Ingest configuration via REST

You can configure all your Ingest connectors via a single REST endpoint. All connectors inherit a set of configurations such as global attributes and make them available as NiFi flowfile attributes inside NiFi. Having access to this endpoint, you can add or remove NiFi capabilities from outside the main NiFi process flow.

Accessible Ingest features

The default global attribute values are as follows. You can use them to quickly activate and include a variety of Ingest capabilities.

alias.keep.backup

This option is used when an index alias is created. It determines the number of copies of old indexes to retain, which can be kept for recovery purposes in the future. The default value is 2.
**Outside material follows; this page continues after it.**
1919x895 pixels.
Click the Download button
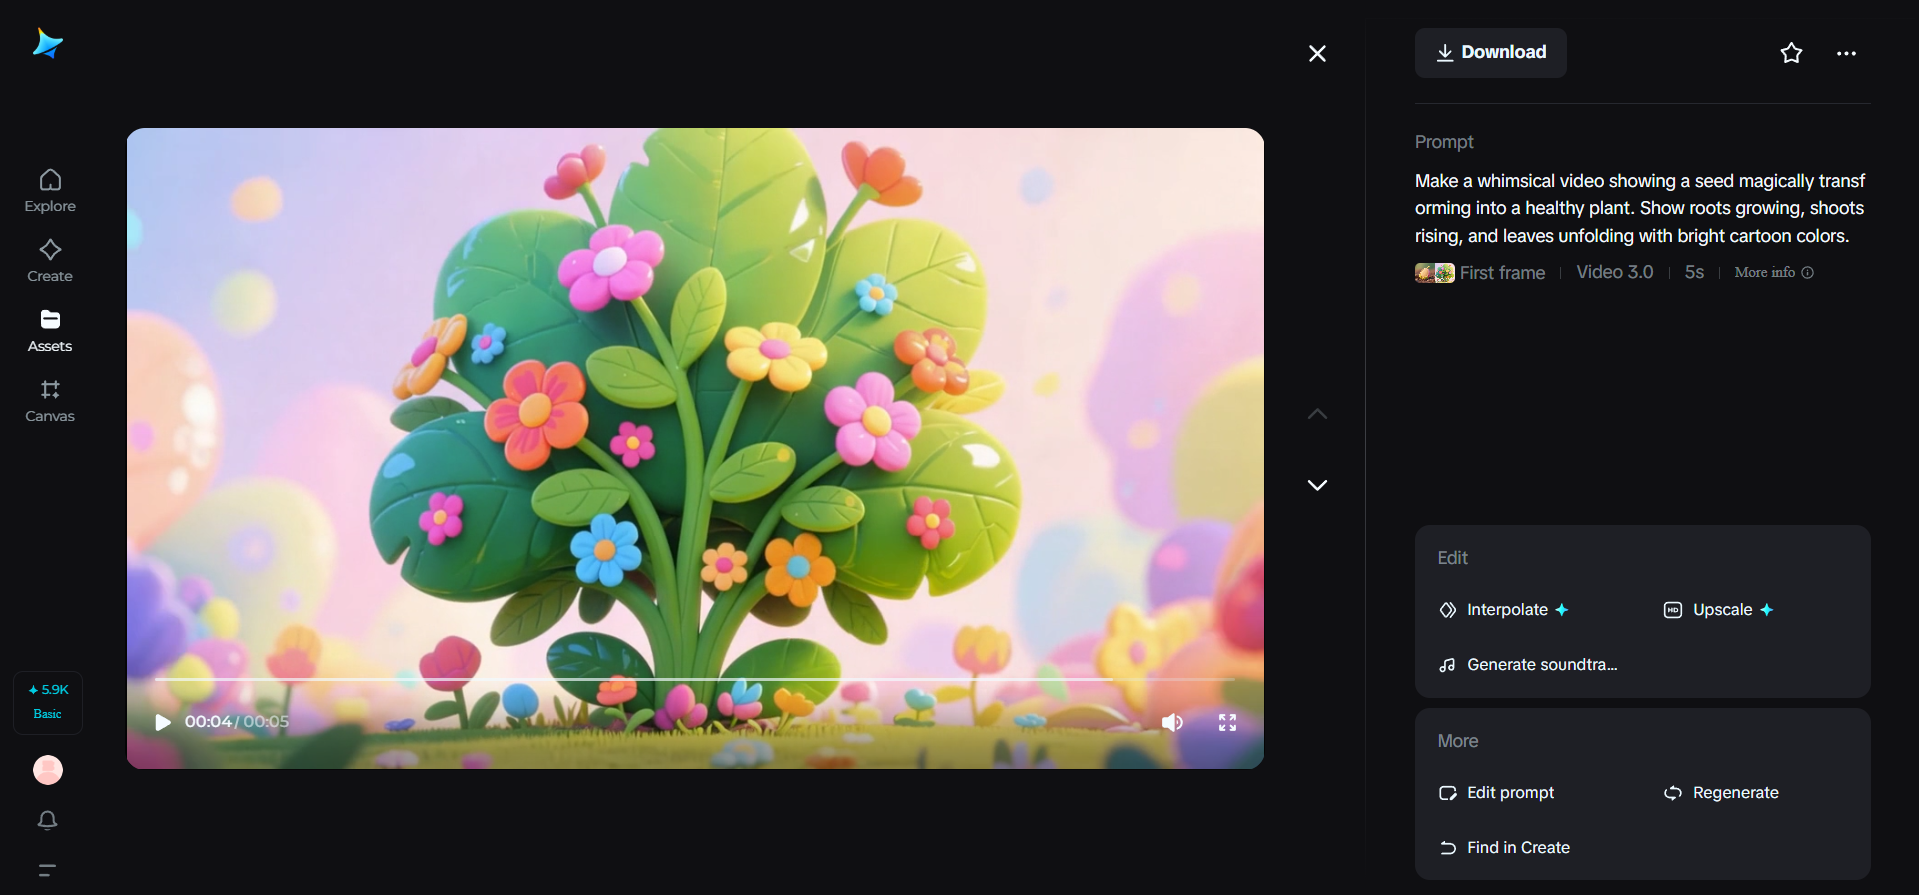pos(1490,53)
cache.invalidation.duration

Defines the maximum number of seconds for the base cache invalidation to complete. Default is 60 seconds.

cache.invalidation.threshold

Defines the maximum number of entries to perform incremental cache invalidation. A full cache invalidation will be performed when this threshold has been exceeded during an ingest operation. Default is 10000.

flow.basic.nlp.category.search

Defines whether to include category names while performing a term search. Default is disabled. Note: enabling this option may result in a much larger search result set, increasing the overall response time.

flow.disable.basic.nlp

When set to true, NLP processing is not performed in NiFi for Basic NLP. This configuration switch has no effect when you are using Advanced NLP.

flow.index.non-facetable

This option defines whether to include non-facetable attributes and their values in the Attribute index. The default value is true. Disable this option only when there are many non-facetable attributes in the Attribute Dictionary. Doing so improves the overall ingest time. The additional non-facetable attribute data in the search index can help improve the accuracy of the NLP part-of-speech classification so that the outcome of the term search result is more relevant.

flow.language.fallback

This feature enables Ingest to index the text from the store's default language for any language that does not have a translation. Enabling this feature may have a significant impact to the overall indexing time. Its default value is true.

flow.database.listagg

This feature allows the Ingest runtime to not use the database version of LISTAGG and use the application level LISTAGG implementation. Although the database version is faster, it has a 32K length limitation. Its default value is true. For more information, see .LISTAGG() and Serialize.

flow.payload.strategy

This option defines the strategy for managing flowfile content size when sending to Elasticsearch for indexing. It can be set to one of the following values:

Threshold: (Default): Allows NiFi to use a threshold size limit to restrict the size of flowfile contents in a dataflow. If a flowfile exceeds this limit, it will be split into smaller sized files before they are sent to Elasticsearch.
Adaptive: Allows NiFi to dynamically redistribute flowfile content by merging or splitting it into multiple flowfiles.
None: No change is made to the flowfile content in any dataflow.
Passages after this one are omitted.